As always, these memory tests are for exhibition only; they don't denote application-level performance, just the real-world ability to move memory efficiently. On that front, we're expecting the Athlon XP to be quite a bit more capable than the Athlon Thunderbird, thanks to the XP's hardware pre-fetch. Let's see if our expectations are met.

Nevertheless, the Pentium 4 with RDRAM rules this test, as usual. Let's use Linpack to dig under the surface a little bit.

The Pentium 4 reaches its peak at about 192K, when everything fits into its L1 and L2 caches, and the numbers are crunching.
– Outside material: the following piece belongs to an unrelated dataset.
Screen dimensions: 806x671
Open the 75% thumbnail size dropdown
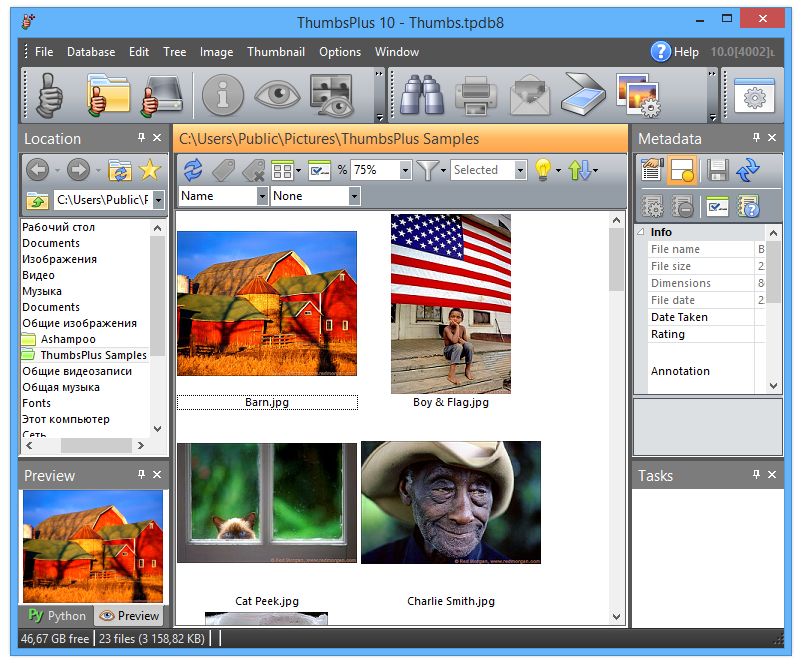pos(405,171)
Its peak performance is just under the 1.4GHz Athlon's. When it has to go to main memory, once the matrices get bigger than about 256K (in the right half of the graph), the P4 doesn't drop off nearly as much as the others. That's because the P4's very fast accessing its main memory, and its dual RDRAM channels deliver gobs of bandwidth. All in all, it's an impressive performance.
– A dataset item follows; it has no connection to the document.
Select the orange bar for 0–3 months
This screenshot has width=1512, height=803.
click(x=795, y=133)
Unlike the Pentium 4, the Athlon XP's L2 cache doesn't duplicate data stored in its L1 data cache. As a result, the Athlon's effective total cache size is larger. The Athlon XP doesn't really drop off going to main memory until we hit about 320K. However, the Athlon XP's L2 cache is a tad slower than the P4's; you can see, at about 64K, where the Athlon XP has to start moving beyond its L1 data cache into it slower L2 cache, and the MFLOPs drop off.
When it comes time to go out to main memory, the Athlon XP easily outruns the T-bird. That's hardware pre-fetch in action.